Posted At : October 1, 2009 02:28 PM | Posted By : D McKee
Related Categories: Donald Trump,Penn National,Riviera,Environment,Fontainebleau,Phil Ruffin,The Strip,Downtown,Entertainment,Economy,Tourism

Splendid news, lads (and lasses). Scarlett, Princess of Magic may return to the Riviera in nine months or a year ... that is to say, whenever the economy eventually rebounds. This comes straight from Riv management.

Of course, there's a good chance the Riv itself won't be around in nine months or so. It's miracle it's stayed out of Chapter 11 as long as it has. Then again, President William Westerman has an enviable track record when it comes to beating the odds. People were writing him off 11 years ago and he's still here.

Ah, the good old days. Remember when the Gold Spike was hands-down the scariest casino in Las Vegas? The Siegel Group has done a splendid job of spiffing the place up but a reminder of the Spike's dodgy not-so-distant past came in the form of a guilty verdict in a Nov. 17, 2008 shooting. According to the Pulitzer Prize-winning Las Vegas Sun, the attempted murder was a "grizzly homicide." Does that mean the assailant was firearm-proficient bear?

Now that autumn is here, get out and enjoy Lake Mead while you still can.

Investors may be tiring of endless debt swaps and postponements. A proposed 64-cents-on-the-dollar (at 10% interest) issuance of MGM Mirage debt laid an egg. When it took out $12 billion-plus, due next June, MGM must have been either high as a kite on CityCenter cash-flow projections when it agreed to that deadline or assumed that, when push came to shove, it'd just rejigger its debt load anyway.
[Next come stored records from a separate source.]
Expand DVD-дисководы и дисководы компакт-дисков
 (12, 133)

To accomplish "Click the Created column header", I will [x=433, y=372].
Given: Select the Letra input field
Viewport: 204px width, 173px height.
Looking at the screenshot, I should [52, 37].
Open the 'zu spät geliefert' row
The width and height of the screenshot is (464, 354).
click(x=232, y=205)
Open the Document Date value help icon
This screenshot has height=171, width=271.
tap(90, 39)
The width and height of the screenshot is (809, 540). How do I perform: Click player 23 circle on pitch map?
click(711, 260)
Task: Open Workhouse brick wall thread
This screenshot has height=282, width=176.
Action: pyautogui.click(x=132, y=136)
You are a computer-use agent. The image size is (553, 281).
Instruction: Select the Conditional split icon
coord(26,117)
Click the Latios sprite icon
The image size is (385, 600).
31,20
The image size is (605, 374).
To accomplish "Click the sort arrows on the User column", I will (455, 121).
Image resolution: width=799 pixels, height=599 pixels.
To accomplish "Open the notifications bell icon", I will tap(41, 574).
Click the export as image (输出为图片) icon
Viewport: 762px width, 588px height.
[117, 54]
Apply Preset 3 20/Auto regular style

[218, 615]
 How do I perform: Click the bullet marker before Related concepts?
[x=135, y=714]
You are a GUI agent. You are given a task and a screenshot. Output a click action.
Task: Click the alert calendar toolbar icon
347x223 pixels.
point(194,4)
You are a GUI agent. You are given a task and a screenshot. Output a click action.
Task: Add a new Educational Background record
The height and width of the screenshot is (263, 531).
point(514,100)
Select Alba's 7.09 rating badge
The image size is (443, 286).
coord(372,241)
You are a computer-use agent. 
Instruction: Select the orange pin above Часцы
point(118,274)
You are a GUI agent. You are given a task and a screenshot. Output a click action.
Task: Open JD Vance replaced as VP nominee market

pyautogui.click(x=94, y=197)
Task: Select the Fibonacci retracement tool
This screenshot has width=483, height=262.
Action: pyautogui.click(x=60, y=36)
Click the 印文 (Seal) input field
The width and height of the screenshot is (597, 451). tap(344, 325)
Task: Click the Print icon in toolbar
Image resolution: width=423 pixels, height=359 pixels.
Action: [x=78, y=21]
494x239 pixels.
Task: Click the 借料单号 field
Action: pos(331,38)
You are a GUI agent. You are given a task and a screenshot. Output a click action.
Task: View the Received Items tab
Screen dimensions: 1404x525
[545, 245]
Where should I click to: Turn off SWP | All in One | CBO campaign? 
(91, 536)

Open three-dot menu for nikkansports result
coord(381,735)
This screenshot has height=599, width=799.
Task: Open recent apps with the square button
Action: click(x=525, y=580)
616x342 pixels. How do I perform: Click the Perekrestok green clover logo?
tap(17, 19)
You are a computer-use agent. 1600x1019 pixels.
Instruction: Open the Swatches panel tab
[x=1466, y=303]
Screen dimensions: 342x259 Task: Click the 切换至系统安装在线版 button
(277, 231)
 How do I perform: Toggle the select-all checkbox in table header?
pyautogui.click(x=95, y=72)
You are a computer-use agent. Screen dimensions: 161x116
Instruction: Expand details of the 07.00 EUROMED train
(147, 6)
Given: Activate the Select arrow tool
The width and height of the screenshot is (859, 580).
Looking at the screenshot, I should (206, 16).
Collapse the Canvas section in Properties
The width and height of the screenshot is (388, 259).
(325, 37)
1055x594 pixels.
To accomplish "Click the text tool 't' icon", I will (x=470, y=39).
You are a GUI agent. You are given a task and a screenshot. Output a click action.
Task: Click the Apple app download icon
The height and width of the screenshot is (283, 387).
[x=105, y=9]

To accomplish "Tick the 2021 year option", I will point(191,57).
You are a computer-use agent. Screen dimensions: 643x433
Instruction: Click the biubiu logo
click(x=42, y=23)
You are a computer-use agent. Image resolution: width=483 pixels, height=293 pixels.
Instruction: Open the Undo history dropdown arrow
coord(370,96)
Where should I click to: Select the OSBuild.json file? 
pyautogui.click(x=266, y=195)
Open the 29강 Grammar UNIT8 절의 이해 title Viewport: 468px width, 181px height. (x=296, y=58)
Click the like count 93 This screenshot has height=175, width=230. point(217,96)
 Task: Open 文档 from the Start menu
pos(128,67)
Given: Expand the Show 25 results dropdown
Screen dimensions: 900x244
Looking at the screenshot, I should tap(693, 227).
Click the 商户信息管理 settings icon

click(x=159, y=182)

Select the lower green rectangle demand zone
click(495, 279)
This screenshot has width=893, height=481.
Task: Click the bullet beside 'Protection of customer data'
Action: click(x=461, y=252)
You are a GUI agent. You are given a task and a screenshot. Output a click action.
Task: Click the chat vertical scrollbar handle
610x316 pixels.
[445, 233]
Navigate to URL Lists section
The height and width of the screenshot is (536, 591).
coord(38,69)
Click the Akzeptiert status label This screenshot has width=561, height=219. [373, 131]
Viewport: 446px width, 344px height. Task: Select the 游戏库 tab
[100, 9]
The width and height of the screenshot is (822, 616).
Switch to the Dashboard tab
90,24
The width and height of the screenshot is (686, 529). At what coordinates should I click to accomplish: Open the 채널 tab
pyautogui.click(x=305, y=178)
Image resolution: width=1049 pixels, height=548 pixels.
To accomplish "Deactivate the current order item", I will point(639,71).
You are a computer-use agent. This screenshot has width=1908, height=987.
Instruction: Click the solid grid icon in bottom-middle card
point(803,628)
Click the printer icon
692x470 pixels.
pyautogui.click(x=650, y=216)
A wise colleague of mine once said in re Donald Trump, "All he ever does is restructure his debt because that's all he can do!" That has now become the modus operandi of the casino industry at large -- except for Mr. Cash-and-Carry, Phil Ruffin. So I guess Trump can legitimately claim to have been ahead of his time.

Penn hearts F'bleau. Well, sorta. Penn National Gaming has acknowledged that it's been sniffing around bankrupt Fontainebleau but cites several disincentives to a deal. Penn's CFO even called F'bleau worthless (and few in town would give him an argument at this point). Penn's publicly stated criteria for a Las Vegas acquisition have included that it be affordable and unencumbered. F'bleau is neither. So if Penn can't make liens and litigants go away, perhaps it can trash-talk F'bleau's price down so far that completion-related headaches become grudgingly acceptable.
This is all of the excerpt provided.